Bee keepers across Europe have continued to report high losses of their hives over the last three years. One report from England shows losses of up to 80% of commercial hives. With losse being attributed to everything from virulent bacterial infection that quickly spreads across hives to sustained poor weather that prevented honeybees from building up sufficient pollen and nectar stores. At the end of May 2012, the Swiss government reported that about half of the bee population had not survived the winter. The main blame of the decline (in this case) was thought to be the parasite Varroa Destructor.

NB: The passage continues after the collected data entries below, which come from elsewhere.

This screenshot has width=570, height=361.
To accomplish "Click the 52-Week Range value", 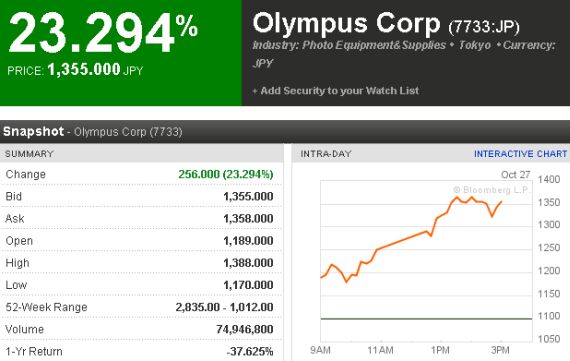I will pos(224,307).
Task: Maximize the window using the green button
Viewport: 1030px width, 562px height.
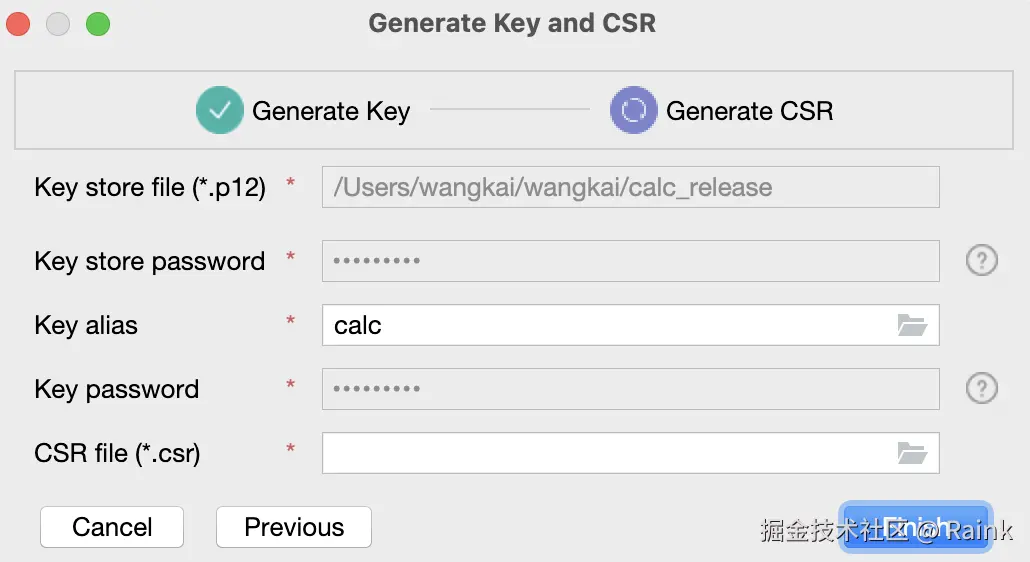Action: click(x=97, y=24)
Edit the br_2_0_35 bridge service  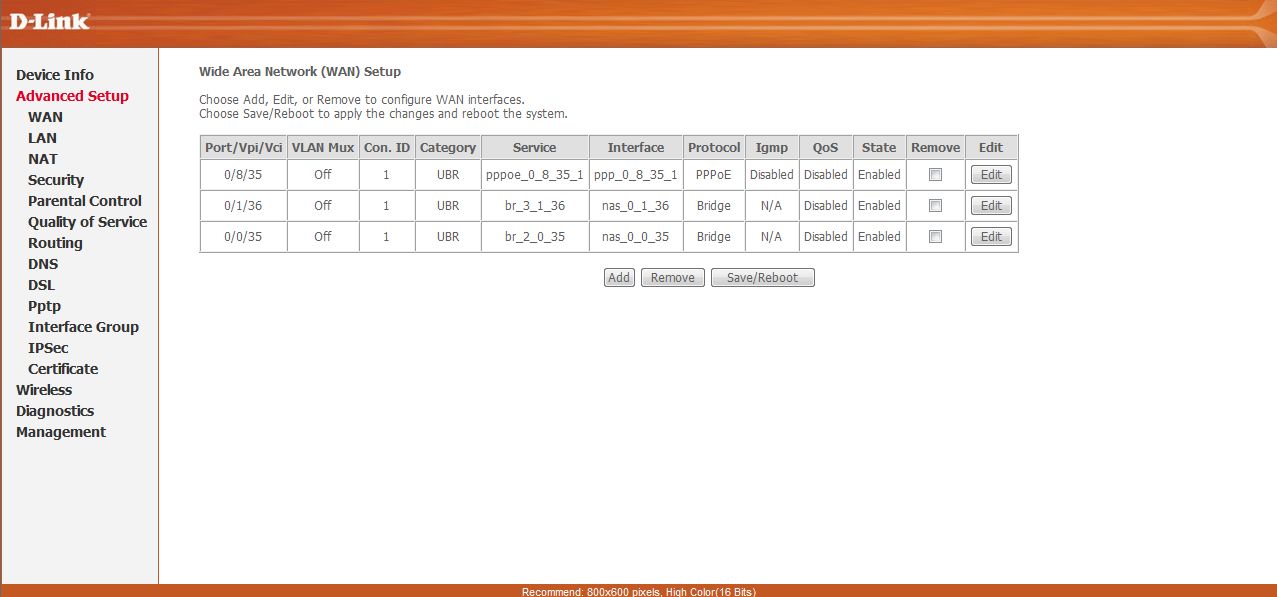[991, 237]
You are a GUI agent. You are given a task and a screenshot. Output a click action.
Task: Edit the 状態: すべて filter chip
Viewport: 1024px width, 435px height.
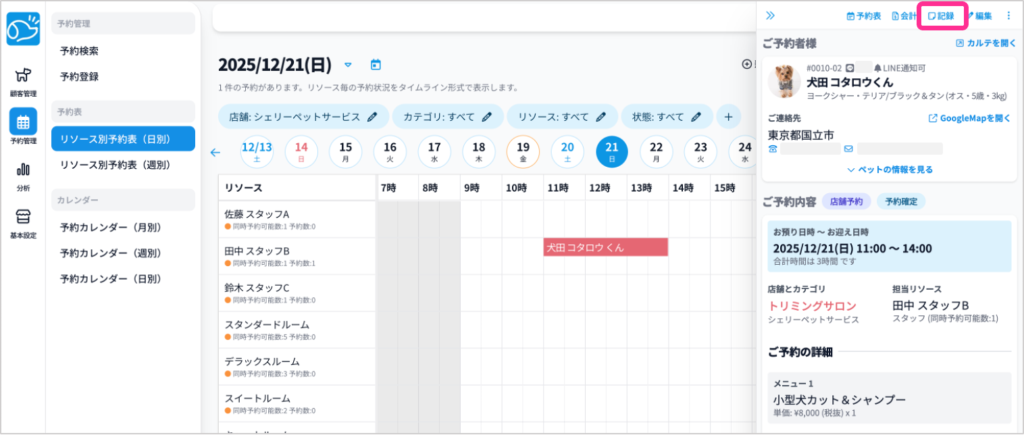[663, 116]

With the continued collapse and loss of commercial hives, bee keepers have far less hives available for resale. With demand increasing all the time the price per hive increases too. This has led to natural hives being snatched from the wild to be sold on and put into slavery to create honey for bee keepers. A slavery method where the hive has less than 50% of survival.
With mounting external pressures on the bee, bee keepers are looking to blame everything but themselves for the honey bee collapse. Albet Einstein said ' Insanity: doing the same thing over and over and expecting different results'. Isn't it time bee keepers looked to their own bee keeping methods and adjusted them accordingly to help bees survive instead of continually blaming external preasures? - if only for their own benefits of extracting honey. Natural bee keeping methods is one such approach.
The bigger picture here is the survival of the honey bee and in turn our own survival and well being. So the approach for honey bee conservation needs to mature and move beyond commercial bee keeping and their unsustainable methods. Wild bee hives need to be protected and conservation hives should be a national priority.
As August 2013 comes to a close - our experiment here at bee Limerick shows that if the bees are just left alone they will become resilient to external stresses and thrive regardless. Our bees have continued to support a resilient hive and have split many times over the last three years. I estimate our bees have split at least three times each year so from one hive alone we have created nine swarms of the native dark bee. We don't treat them with anything and just leave the to get on with doing what they do best - pollinate and make honey for themselves.
Bee conservation needs to mature beyond producing the next jar of honey.